The Wall Street Journal has not won a Pulitzer Prize since it was acquired in 2007 by News Corp. Before that, the business newspaper had won 33 Pulitzers.
The 2010 Pulitzers are expected to be announced this afternoon, and Journal managing editor Robert Thomson has sent a note to the paper’s staff about its worthy entries this year.
Thomson writes:
“It’s worth pausing for a moment to consider the profound impact of our enterprise journalism in the past year. There were many examples of institutional infelicities and underdone oversight exposed, and necessary reforms being prompted by excellent, sustained reporting. That crucial role was both global and national, as a few examples will highlight:
+Our online privacy series, “What They Know”, detailed the alarmingly pervasive practice of tracking American consumers online, and triggered significant steps to combat abuses:
1) Senate bill. The series prompted a major bipartisan bill sponsored by John McCain and John Kerry calling for a “privacy Bill of Rights” for Americans. It was a direct response to our work, as the senators made clear in introducing the bill, with Senator McCain reading from a What They Know article at the press conference.
2) House bill. The series also prompted a bipartisan privacy bill in the House, introduced by Cliff Stearns (R, Fla.) and Utah Democrat Jim Matheson, that encouraged companies to offer more information to consumers about how they are being tracked. The bill also called for the data-collection industry to develop a policing program that would be approved by the Federal Trade Commission.
3) The series has echoed through the advertising and tech industries, with industry groups toughening privacy codes and dozens of businesses changing basic practices. Microsoft, Apple and Mozilla have all moved to install robust new privacy features in their browsers in direct response to our report of Microsoft’s quashing of a privacy feature at the behest of advertisers.+Our Medicare series, “Secrets of the System”, used sophisticated computer-assisted reporting to expose fraud and medical malpractice in the Medicare system, triggering legislation and investigations:
1) The series was the catalyst for legislation that enhanced the public’s ability to fight fraud and abuse in the $500-billion-a-year Medicare system: a bill was introduced in the Senate to unlock the Medicare billing data base to public scrutiny, in direct response to our stories. The bipartisan Medicare Data Access for Transparency and Accountability Act, or DATA Act, was introduced this month by Ron Wyden (D., Ore.) and Charles Grassley (R., Iowa). It was inspired by the WSJ series, cited by Sen. Grassley in his introduction to the bill. Sen. Wyden said “hiding” the data was “indefensible in a free society”.
2) The series has spurred major investigations of fraud and malpractice. Two doctors tracked by the Journal have been investigated by Federal authorities for alleged fraud. A doctor profiled this month has had his operating privileges revoked and is the subject of further investigations.

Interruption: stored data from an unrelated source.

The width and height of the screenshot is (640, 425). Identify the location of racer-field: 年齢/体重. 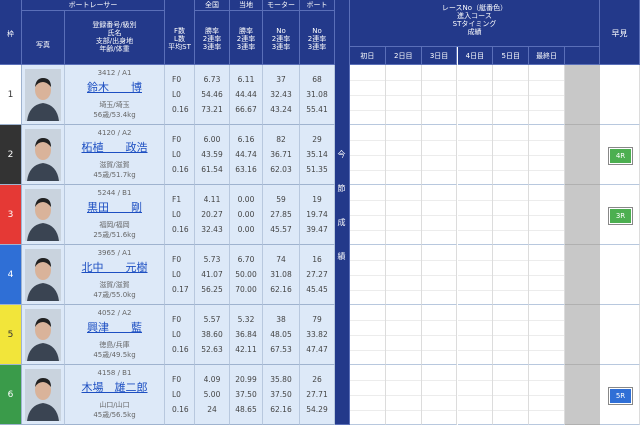
(114, 49). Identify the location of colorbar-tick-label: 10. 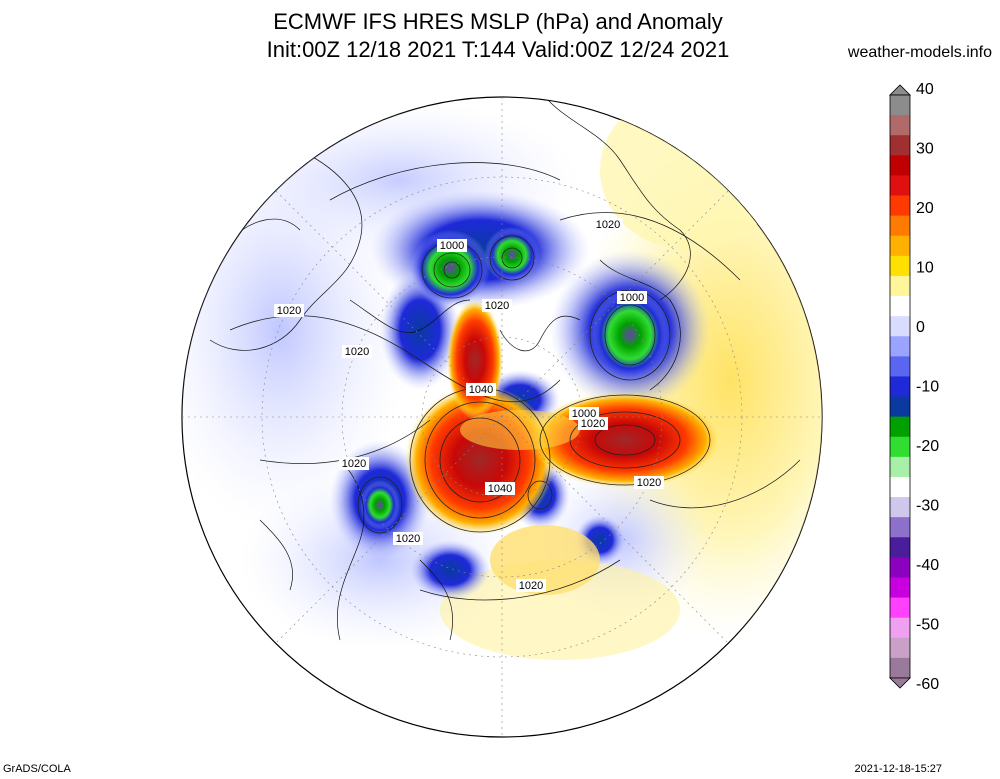
(925, 268).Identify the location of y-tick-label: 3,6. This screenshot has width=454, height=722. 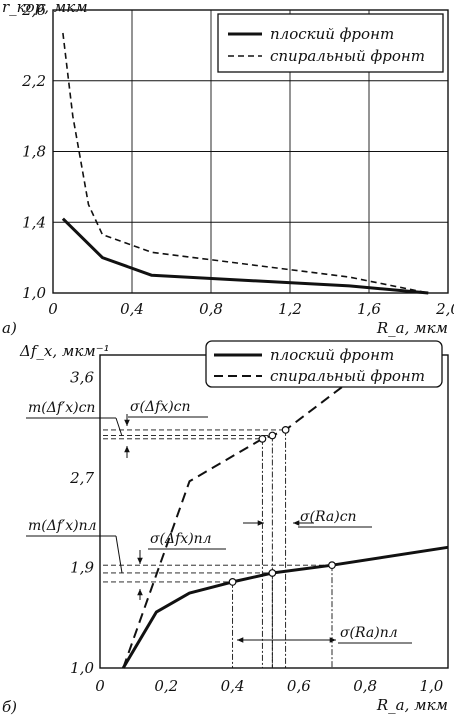
(82, 377).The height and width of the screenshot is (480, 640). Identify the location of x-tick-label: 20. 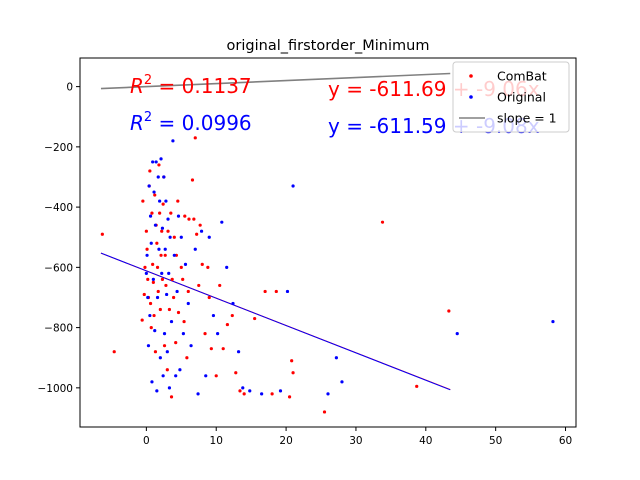
(286, 441).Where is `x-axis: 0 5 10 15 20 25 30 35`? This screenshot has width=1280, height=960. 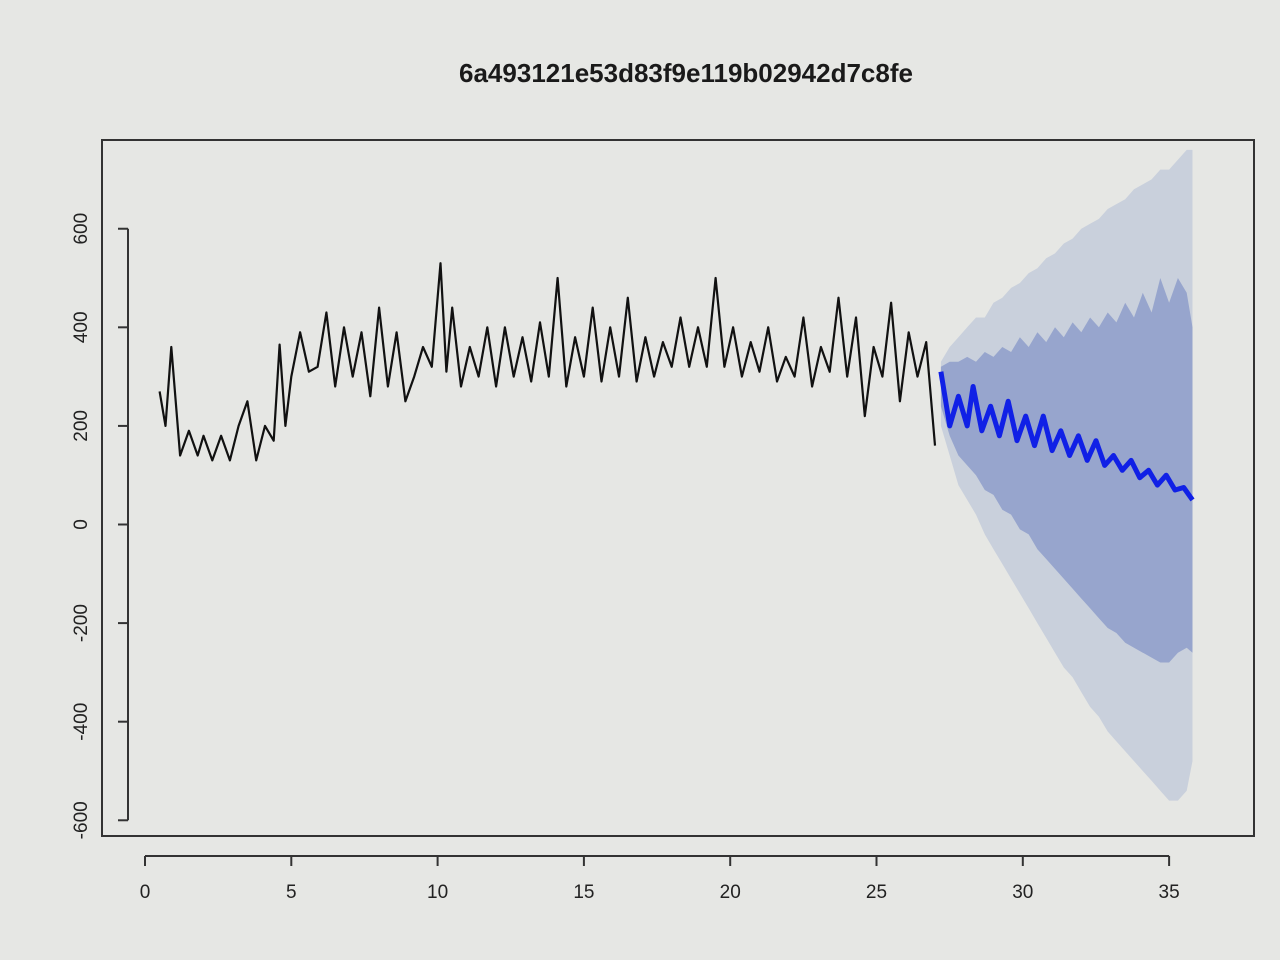 x-axis: 0 5 10 15 20 25 30 35 is located at coordinates (660, 879).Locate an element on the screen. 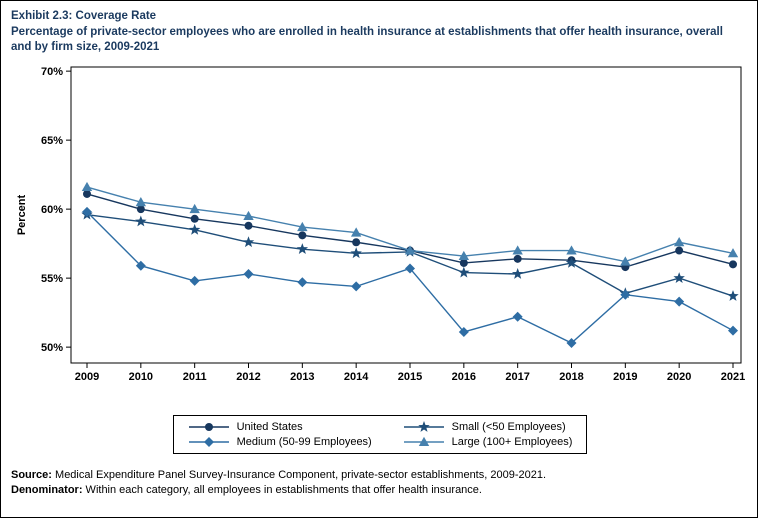 The width and height of the screenshot is (758, 518). svg-text: 2019 is located at coordinates (625, 377).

3) The Journal is pursuing a court case seeking to overturn the 1979 injunction which bars public access to the Medicare data.+Our BP oil-spill coverage had a remarkable impact on the response to the crisis and long-term energy policy:
1) A story revealing how the Minerals Management Service had ceded oversight of the offshore drilling industry to the drillers led to the agency’s breakup.

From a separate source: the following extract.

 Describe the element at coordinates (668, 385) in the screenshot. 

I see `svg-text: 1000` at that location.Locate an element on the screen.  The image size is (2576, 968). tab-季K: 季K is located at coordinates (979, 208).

2) Our prompt investigation of the causes of the rig disaster was the road map for the official investigators, with the Journal’s work being repeatedly cited by the House Energy and Commerce Committee and the Senate Energy and Natural Resources Committee.
The coverage of Japan’s multiple tragedies and the ongoing nuclear-power disaster is following the same pattern of excellence, with three major world exclusives thus far on the antecedents of the crisis, including a report that exposed the lack of safety planning and equipment at the Fukushima plant.+Our coverage of the European Debt Crisis was far superior to that of any other international news organization.
In addition to the scoopy and beautifully, lyrically written “Europe on the Brink” narratives, we had major news exclusives exposing the weakness of Europe’s bank stress tests and investigations of European government balance sheets that influenced the handling of the crisis.+Congressional expenses – our series of reports on Congress members’ travel spending spawned a change in House travel rules: House leaders revamped the guidelines for lawmakers and aides who travel overseas on official government business at taxpayer expense, forbidding them business class on shorter trips and banning the pocketing of unspent cash, among other changes. These changes were the first significant overhaul of the House’s travel rules in more than 30 years. They came after The Wall Street Journal published a series of articles documenting the perks of congressional travel and uncovering bipartisan abuses.
+Libor coverage – since 2008, Journal reporters have been probing the alleged manipulation of the Libor interest-rate standard. U.S. investigators are now examining whether some of the world’s biggest banks colluded to manipulate that rate before and during the financial crisis, affecting trillions of dollars in loans and derivatives. The investigators are looking into whether the banks effectively formed a cartel and distorted global borrowing costs between 2006 and 2008.
And 2011 will bring even more ambitious coverage. We have already begun several major series of enterprise work -not to mention the continuation of the Medicare magnum opus – and will be rolling out more projects in coming weeks and months. We should all celebrate work that has been far ahead of the competition and far-reaching in its efficacy.